▶ [Records for processing]:
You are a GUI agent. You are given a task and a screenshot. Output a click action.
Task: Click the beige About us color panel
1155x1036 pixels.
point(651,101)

...

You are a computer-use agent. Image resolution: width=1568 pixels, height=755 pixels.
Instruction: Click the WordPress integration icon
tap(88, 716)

▶ [Stated task]:
Can you reproduce the entries starting at the line containing "You are a GUI" and ending at the line containing "point(651,101)", including the requests, with every coordinate in the answers shifted up by 80?

▶ [Answer to the problem]:
You are a GUI agent. You are given a task and a screenshot. Output a click action.
Task: Click the beige About us color panel
1155x1036 pixels.
point(731,181)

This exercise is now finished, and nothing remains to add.